What needs to be done: From the thesis summary below, list the fish species and the phages it mentions by name.

Text provided:
════════════════════
Nanna Rørbo:
Bacteriophage interactions with Vibrio anguillarum and the potential for phage therapy in marine aquacult

Date: 23-12-2017    Supervisor: Mathias Middelboe

The aquaculture industry is expanding due to an increasing demand for food with the world’s population growing. However, aquaculture often experience disease outbreaks generally caused by opportunistic pathogens, including Vibrio anguillarum. This bacterium is the causative agent of the disease vibriosis which affects a lot of different fish species. As in the rest of the world, an increase in antibiotic resistant bacteria is also observed in the aquaculture industry making chemotherapeutics futile. Bacteriophage therapy offers a great potential in treatment and control of Vibrio anguillarum in aquaculture, however, more knowledge is needed regarding the phagehost interaction in order to accomplish success. The current PhD thesis address the phage-host interactions in Vibrio anguillarum and the potential of phage therapy in treating vibriosis outbreaks in eggs and larvae of cod and turbot.

Lysogeny is widespread in the Vibrio community which underscore the lysogenic phages influence on bacterial evolution and functional properties. Highly genetically similar Vibrio phages, termed H20-like prophages, were isolated across large geographical scales being present both as freeliving phages and as prophages in V. anguillarum genomes. The H20-like phages’ widespread presence suggests a mutualistic interaction which selects for co-existence with V. anguillarum. In aquaculture, especially the larvae and fry are vulnerable to pathogens, and they are not susceptible to alternatives to antibiotics, e.g. vaccines. The lytic broad-host-range phage KVP40 was applied to cod and turbot larvae to control different V. anguillarum strains. We observed that phage KVP40 was able to reduce and/or delay the mortality. Further, phage KVP40 was also able to reduced the mortality imposed by the natural bacterial background present in the larvae, emphasizing its potential as a therapeutic agent.
════════════════════
Records shown:
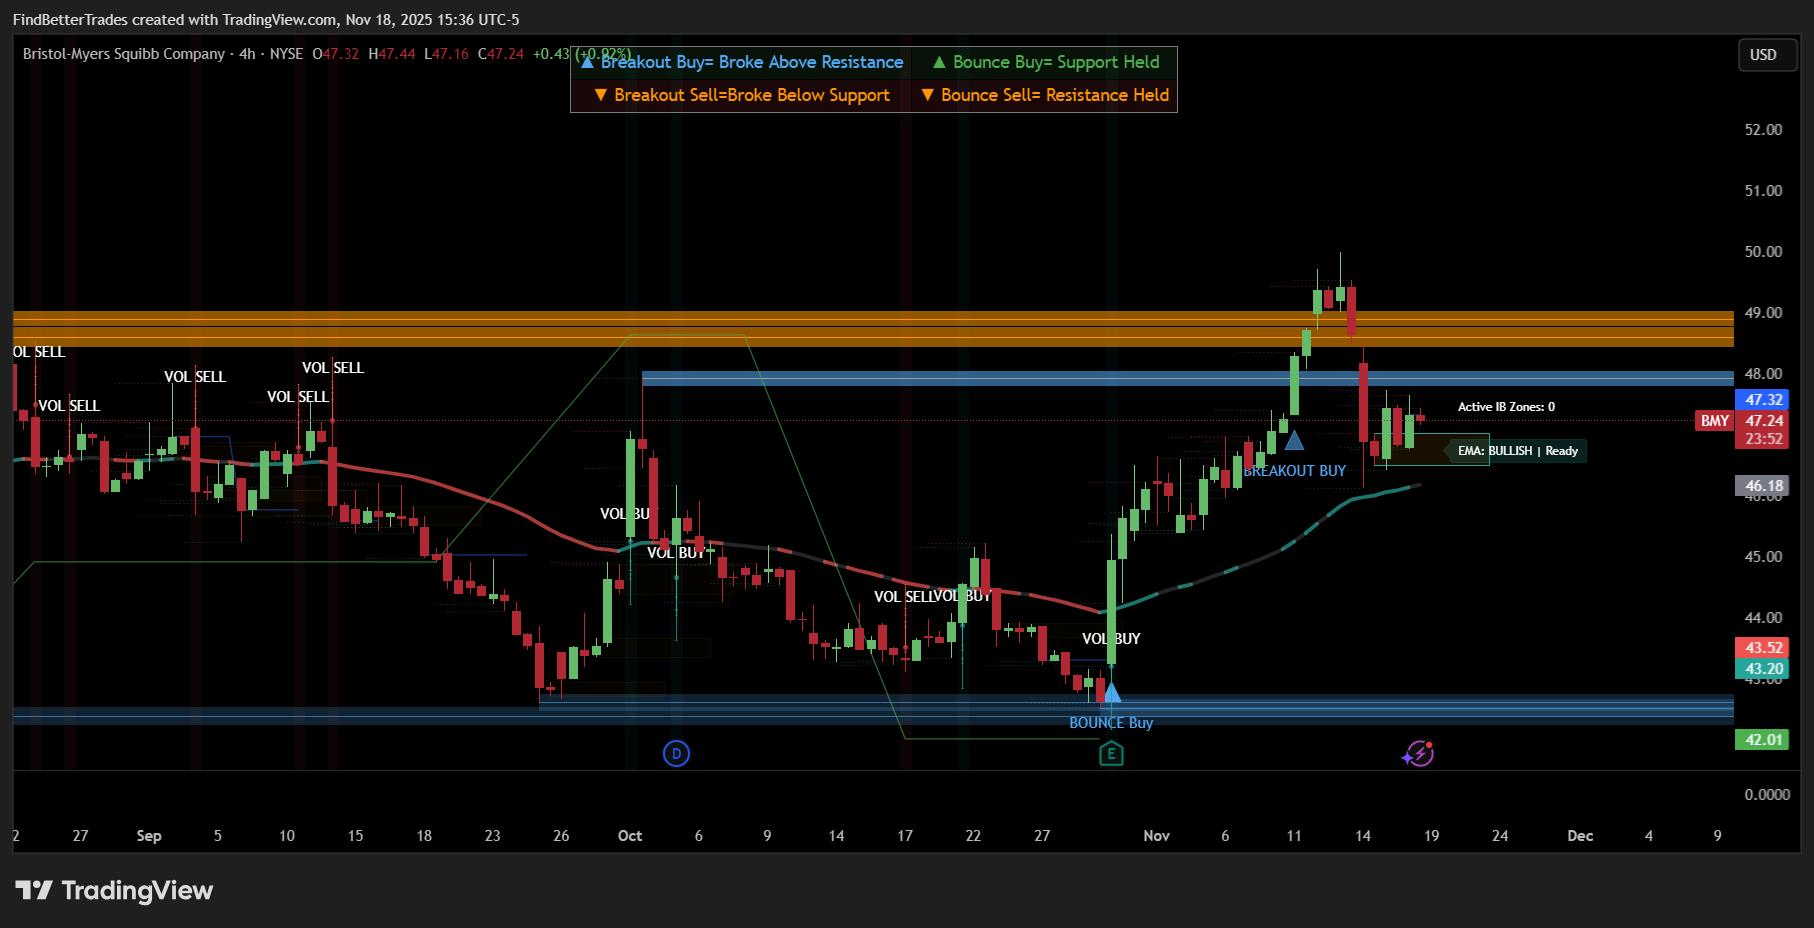The image size is (1814, 928).
Task: Click the blue triangle above BOUNCE Buy
Action: pyautogui.click(x=1111, y=692)
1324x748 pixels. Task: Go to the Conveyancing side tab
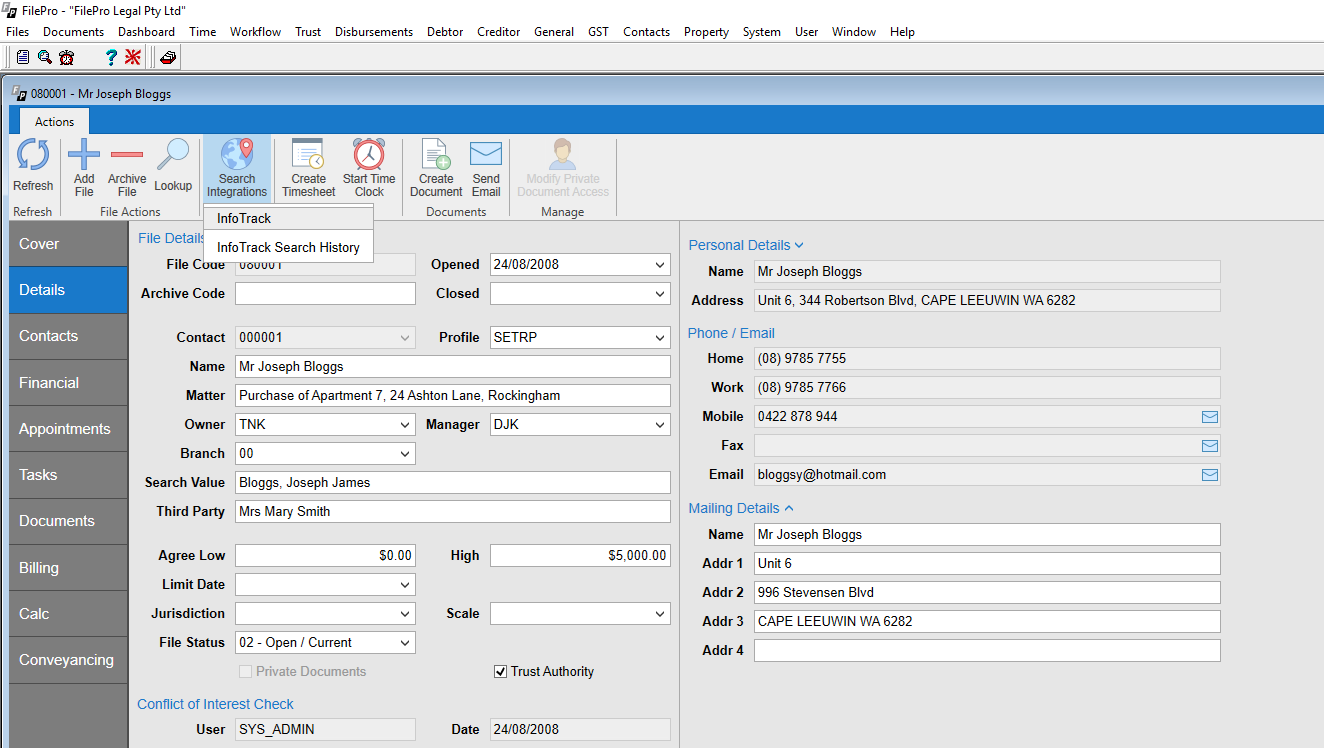(x=68, y=660)
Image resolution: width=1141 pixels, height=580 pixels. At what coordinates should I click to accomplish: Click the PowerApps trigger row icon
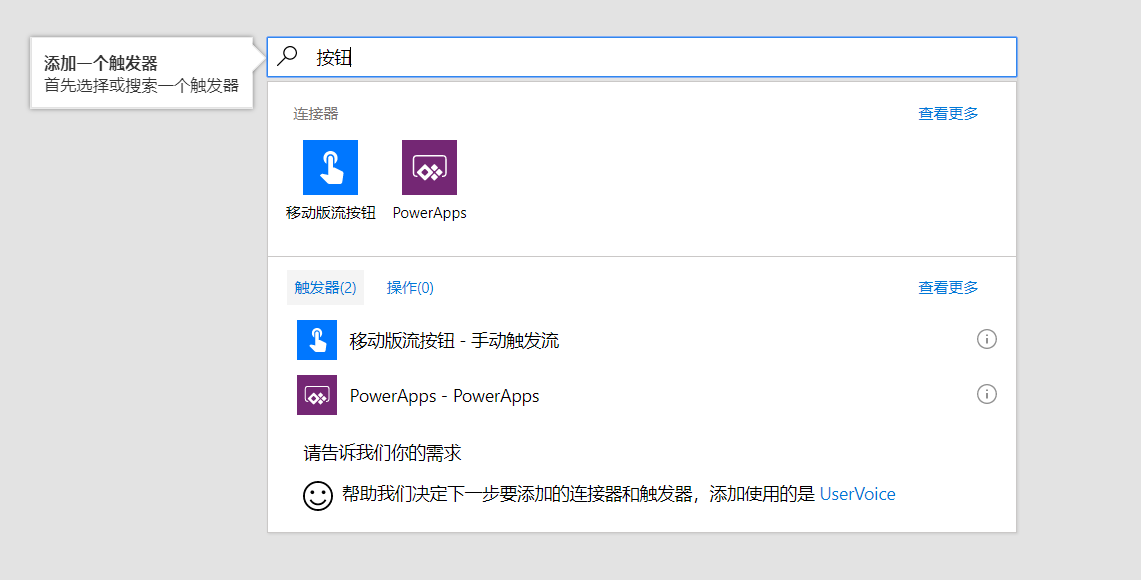(x=317, y=395)
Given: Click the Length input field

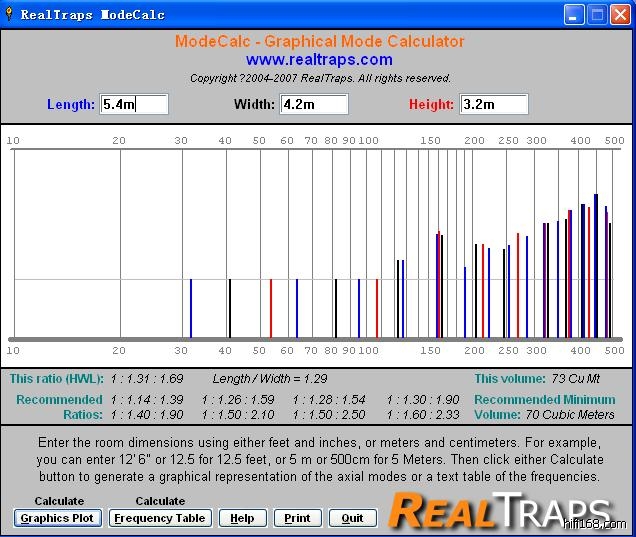Looking at the screenshot, I should pyautogui.click(x=134, y=104).
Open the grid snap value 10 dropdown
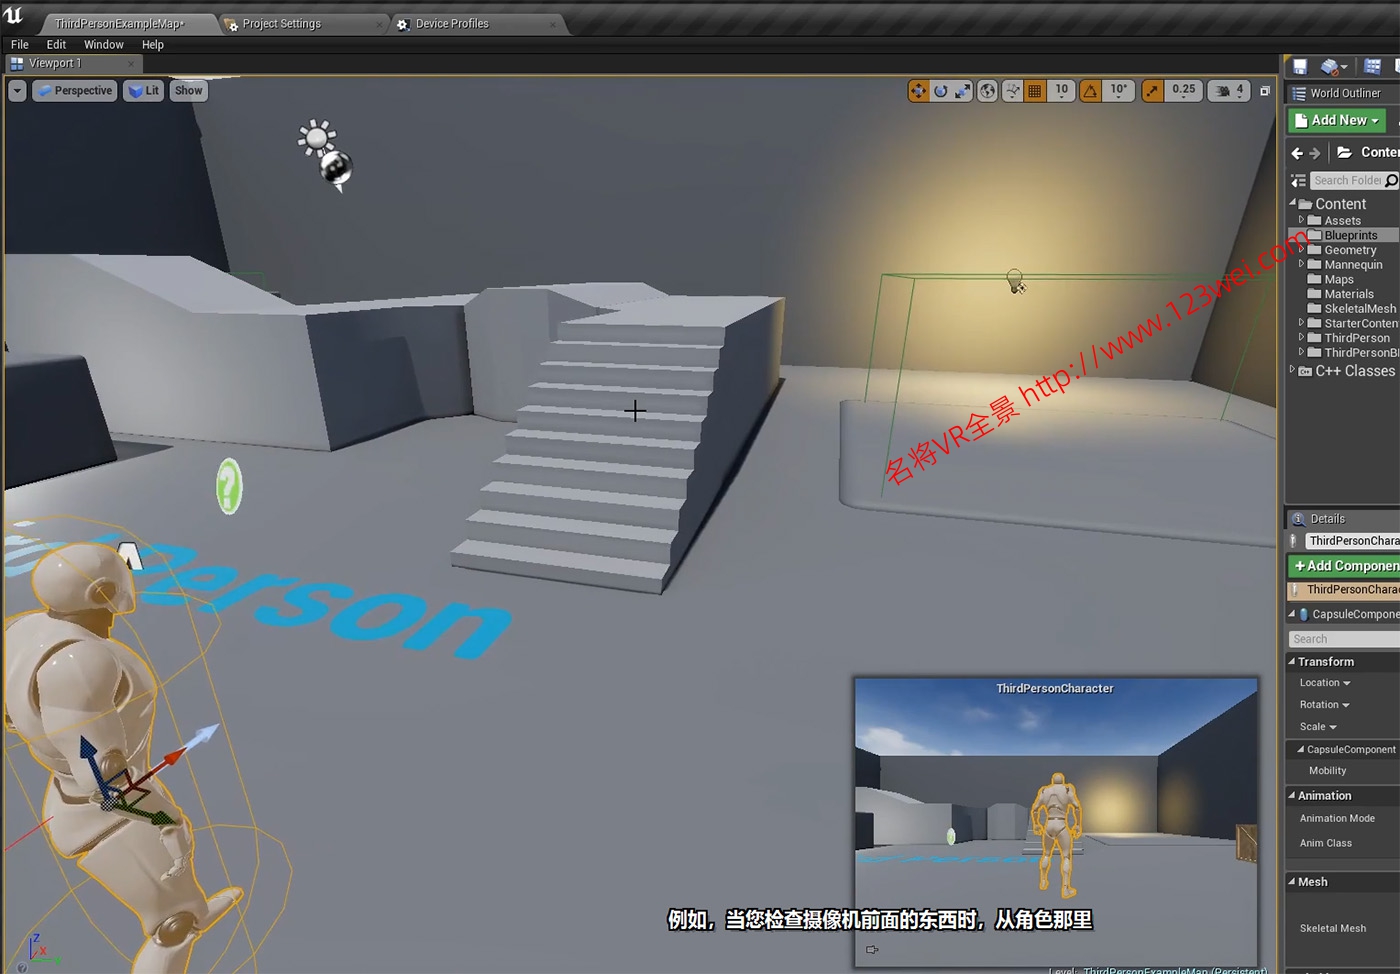The image size is (1400, 974). tap(1061, 91)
════════════════════
Written solution:
Fish: cod, turbot
Phages: KVP40, H20-like phages